◆ **RECORDS TO USE**:
^^^^^^^^^^^^^^^^

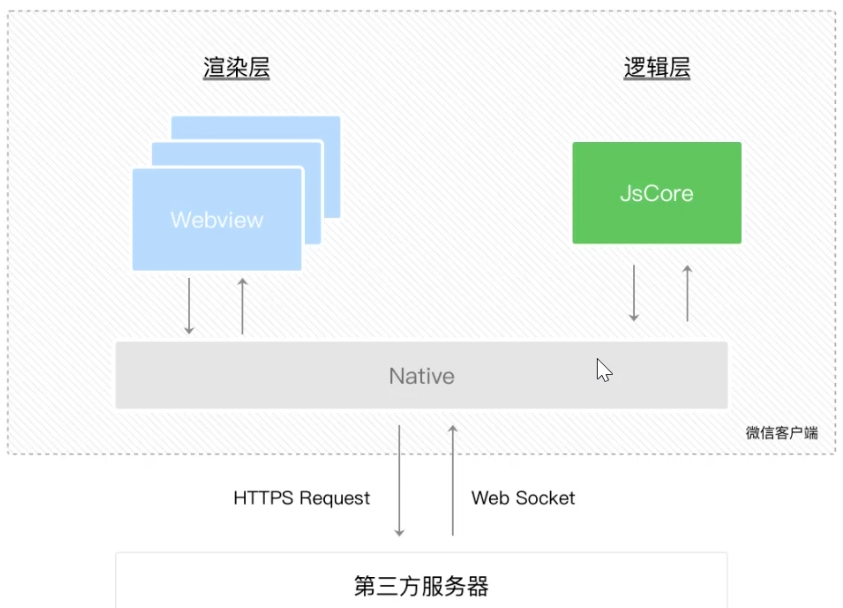
Task: Click the JsCore text label
Action: (656, 193)
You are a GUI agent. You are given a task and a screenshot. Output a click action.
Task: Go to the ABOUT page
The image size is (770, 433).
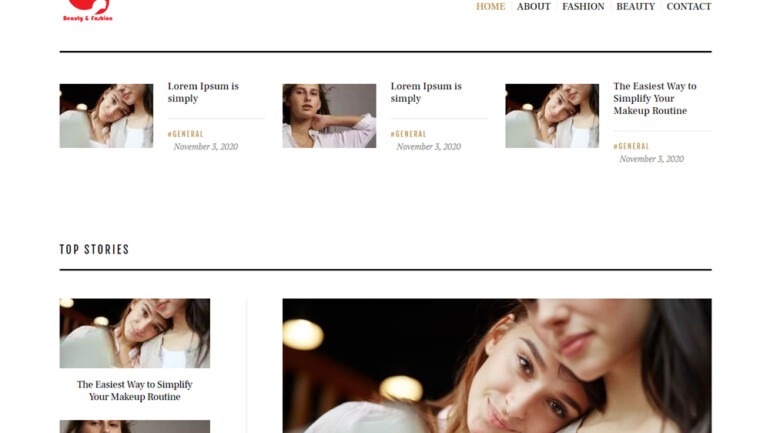click(533, 7)
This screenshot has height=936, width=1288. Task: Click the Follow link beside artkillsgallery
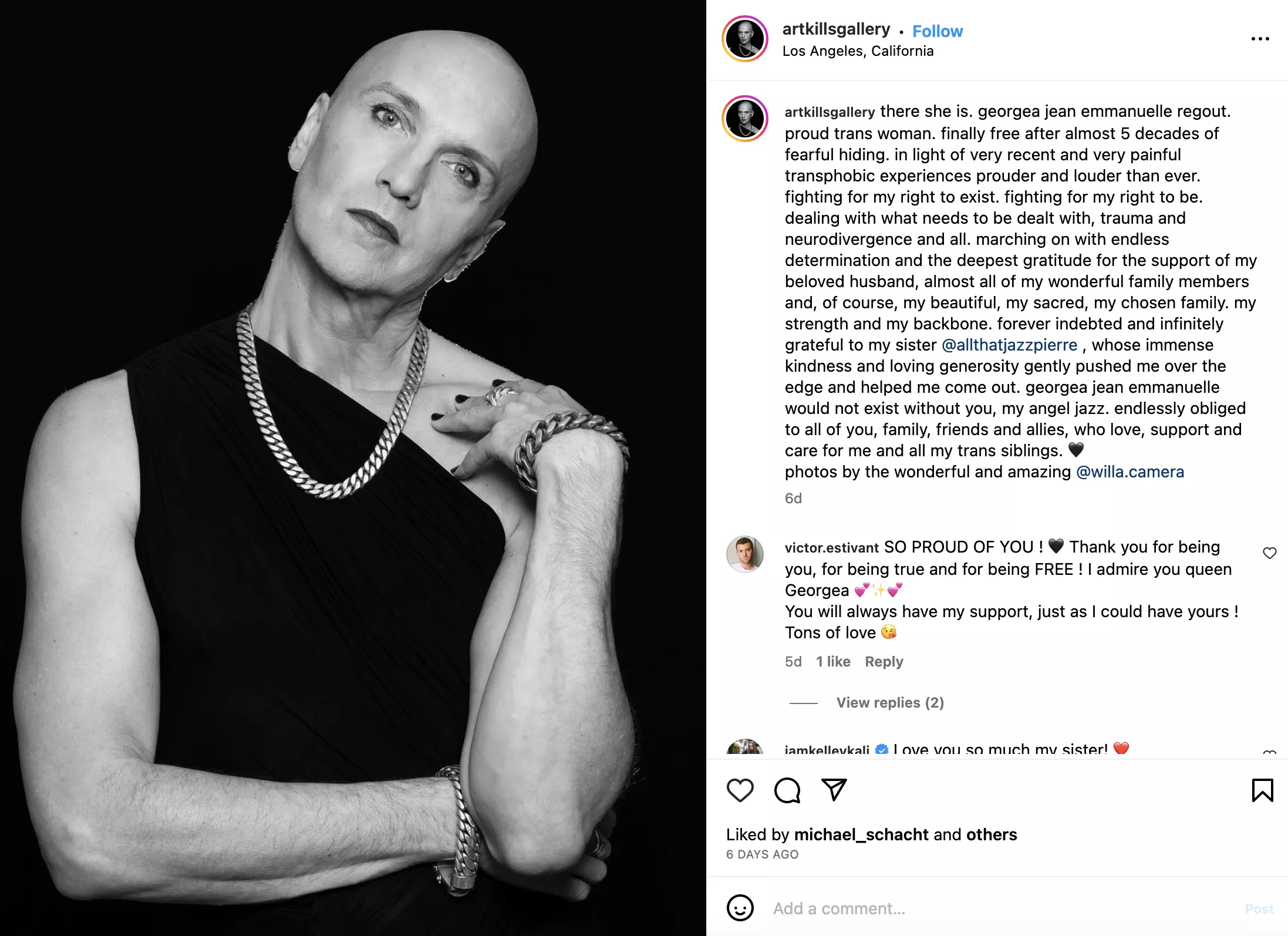(938, 31)
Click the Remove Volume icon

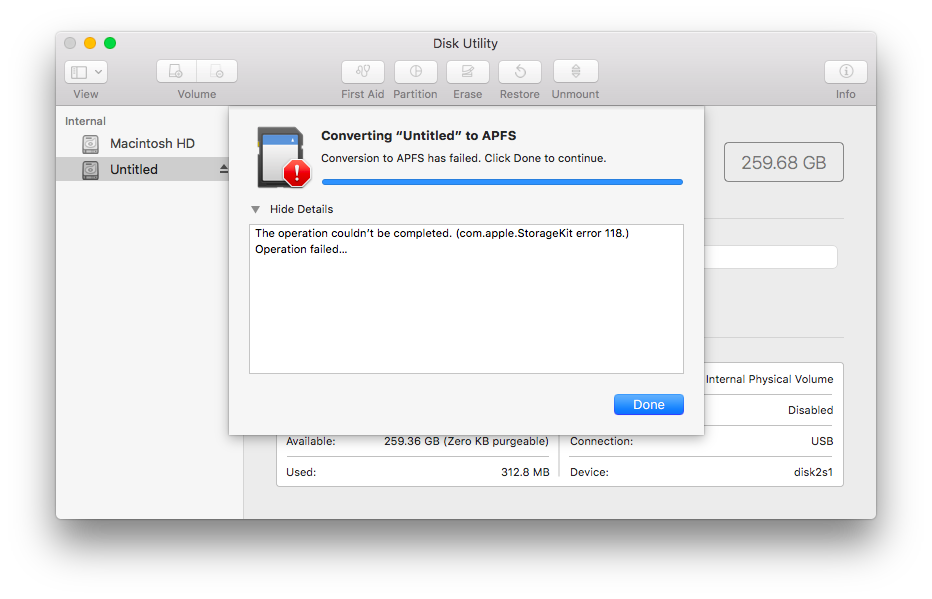219,71

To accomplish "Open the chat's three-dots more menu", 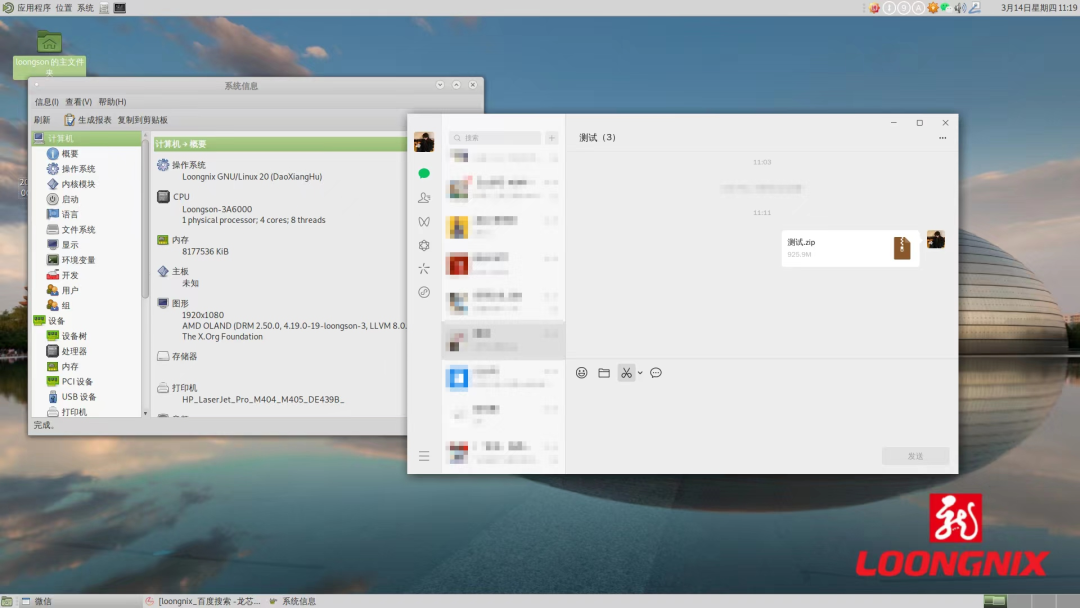I will (x=942, y=138).
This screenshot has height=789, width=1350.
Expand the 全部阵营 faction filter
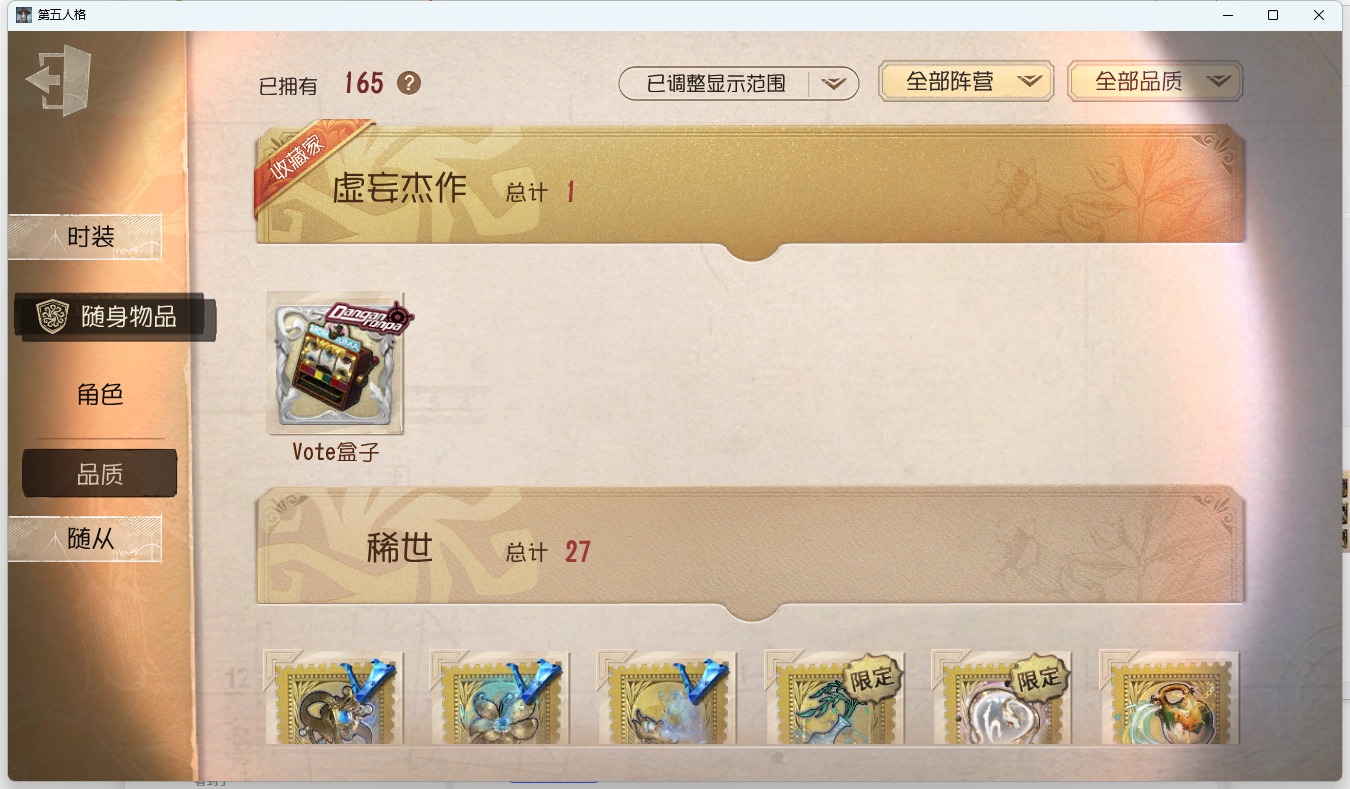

^^^^^^^^^^^^^^^^

◆ **JOB**:
Please find every line in the records that contains the string "width" and copy each one. Case counts.

◆ **FINISHED TASK**:
This screenshot has height=936, width=1288. Task: Click the Follow link beside artkillsgallery
This screenshot has height=789, width=1350.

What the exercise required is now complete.